> PAGE TEXT:
◇ ◇ ◇ ◇ ◇ ◇ ◇

In the 1980s, Health Canada and the Federal-Provincial Advisory Committee on Occupational and Environmental Health (CEOH) developed a series of indoor air quality guidelines that were published in 1987 in a report entitled Exposure Guidelines for Residential Indoor Air Quality (CEOH 1989). Limit values for formaldehyde, carbon monoxide, carbon dioxide, nitrogen dioxide, sulfur dioxide, ozone, and particulate matter provided in this document were based on the scientific evidence available at the time the document was prepared. For formaldehyde, target and action levels were set at 60 μg/m3 (50 ppb) and 120 μg/m3 (100 ppb), respectively. The 120 μg/m3 value was one tenth of the lowest value concentration found to cause irritation symptoms following controlled exposure (1,200 μg/m3 ). However, since then, a significant amount of research has been carried out and published on the health effects of some of these substances, warranting a reassessment of the scientific basis of the guidelines and potentially a revision of the guidelines themselves.
In the late 1990s, formaldehyde was assessed under the Canadian Environmental Protection Act (1999) (CEPA 1999). Formaldehyde was found to be a sensory irritant and a potential carcinogen; however, the risk of cancer associated with the exposure of the Canadian population to formaldehyde was estimated to be "extremely low," and the major health concern was that "in some indoor locations, concentrations may approach those associated with eye and respiratory tract sensory irritation in humans" (Environment Canada, Health Canada 2001). Formaldehyde was therefore declared "toxic," as it is "entering the Canadian environment in a quantity or concentration that constitutes or may constitute a danger for the environment on which life depends and a danger in Canada to human life or health" (Environment Canada, Health Canada 2001).
The purpose of this document is to revisit the guidelines developed for formaldehyde in view of epidemiological and toxicological studies published since 1987. Epidemiological studies relevant for setting indoor air quality (IAQ) guidelines (i.e. in which the only route of exposure to formaldehyde was inhalation) were reviewed. Studies of workers handling formaldehyde or formaldehyde-containing products (e.g. pathologists, embalmers, painters) were excluded from the review as immunologic sensitization from dermal contact may modify or confound the effect of formaldehyde inhalation. Toxicological studies have been extensively reviewed as part of the CEPA assessment mentioned above and in the Toxicological Profile prepared by the U.S. Agency for Toxic Substances and Diseases Registry (ATSDR 1999); only the key inhalation studies cited in these documents were reviewed.

◇ ◇ ◇ ◇ ◇ ◇ ◇

> WHAT TO DO:
**a.** Answer these from the formaldehyde passage:
(i) What target level did the 1987 guidelines set for formaldehyde?
(ii) Under which act was formaldehyde assessed in the late 1990s?
(iii) Which workers' studies were excluded from the review?
**b.** Please copy the formaldehyde passage starting at "The purpose of" and ending at "documents were reviewed.", and swap "embalmers" for "funeral workers".

> MATERIAL SHOWN:
◇ ◇ ◇ ◇ ◇ ◇ ◇

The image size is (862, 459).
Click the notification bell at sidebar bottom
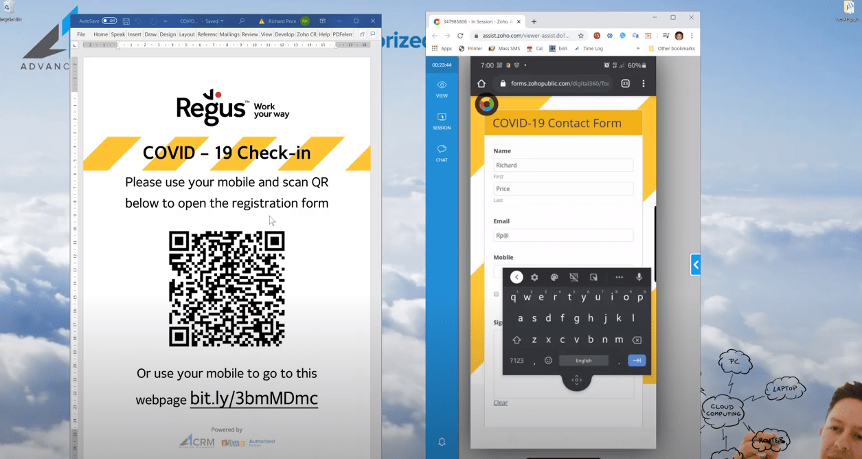(442, 442)
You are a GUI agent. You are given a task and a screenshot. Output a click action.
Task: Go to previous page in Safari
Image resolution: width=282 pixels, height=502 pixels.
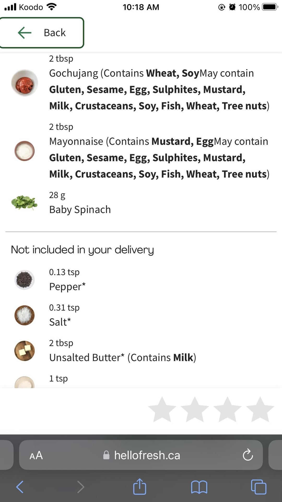click(x=20, y=487)
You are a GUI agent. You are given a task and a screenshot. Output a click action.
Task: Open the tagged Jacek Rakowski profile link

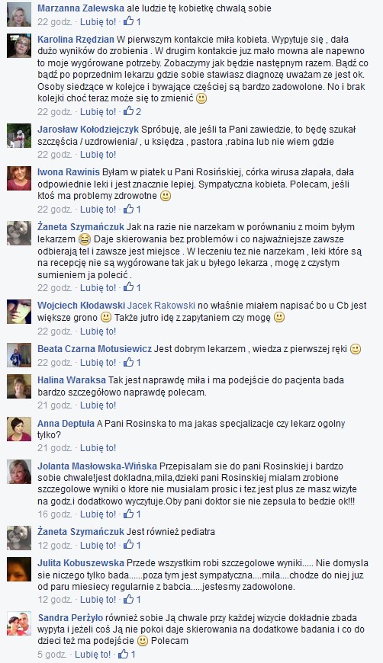coord(161,305)
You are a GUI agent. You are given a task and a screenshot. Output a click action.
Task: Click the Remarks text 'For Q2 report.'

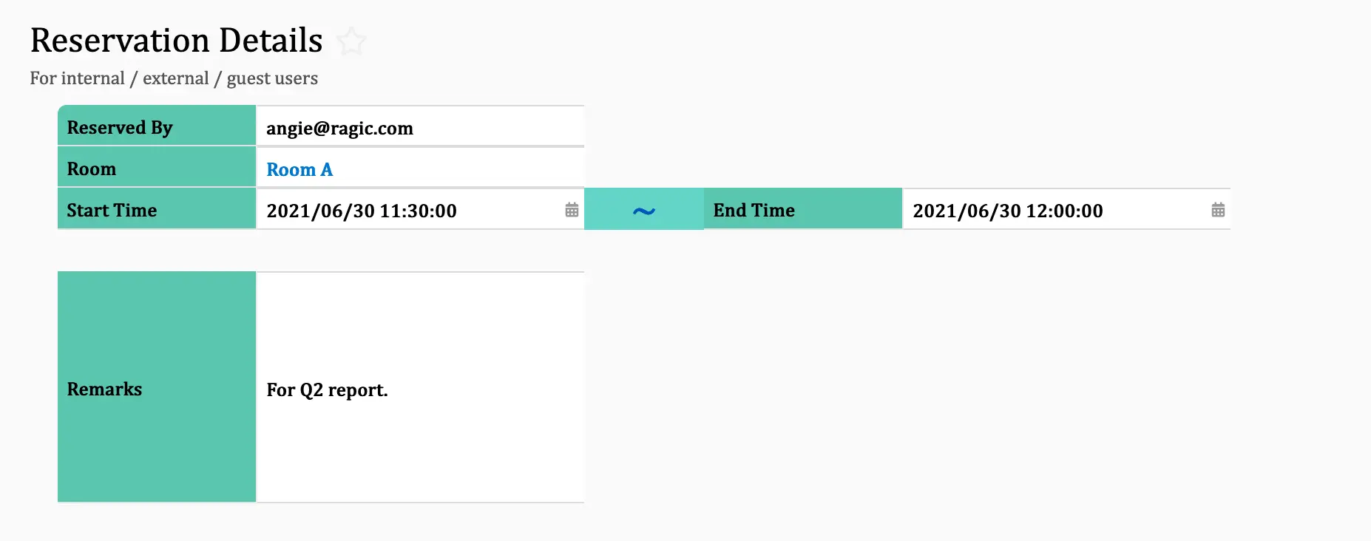tap(327, 389)
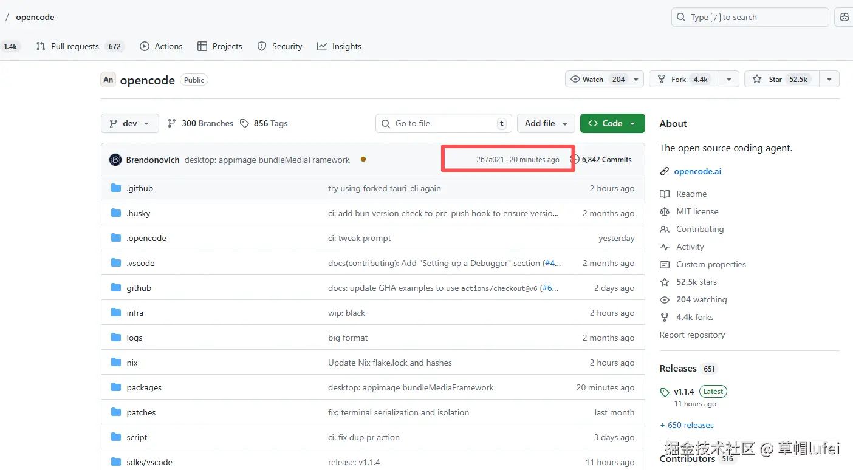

◇ ◇ ◇ ◇ ◇ ◇ ◇

> ANSWERS TO THE EXERCISES:
**a.**
(i) 60 μg/m3 (50 ppb)
(ii) The Canadian Environmental Protection Act (1999) (CEPA 1999)
(iii) Studies of workers handling formaldehyde or formaldehyde-containing products, such as pathologists, embalmers, and painters

**b.**
The purpose of this document is to revisit the guidelines developed for formaldehyde in view of epidemiological and toxicological studies published since 1987. Epidemiological studies relevant for setting indoor air quality (IAQ) guidelines (i.e. in which the only route of exposure to formaldehyde was inhalation) were reviewed. Studies of workers handling formaldehyde or formaldehyde-containing products (e.g. pathologists, funeral workers, painters) were excluded from the review as immunologic sensitization from dermal contact may modify or confound the effect of formaldehyde inhalation. Toxicological studies have been extensively reviewed as part of the CEPA assessment mentioned above and in the Toxicological Profile prepared by the U.S. Agency for Toxic Substances and Diseases Registry (ATSDR 1999); only the key inhalation studies cited in these documents were reviewed.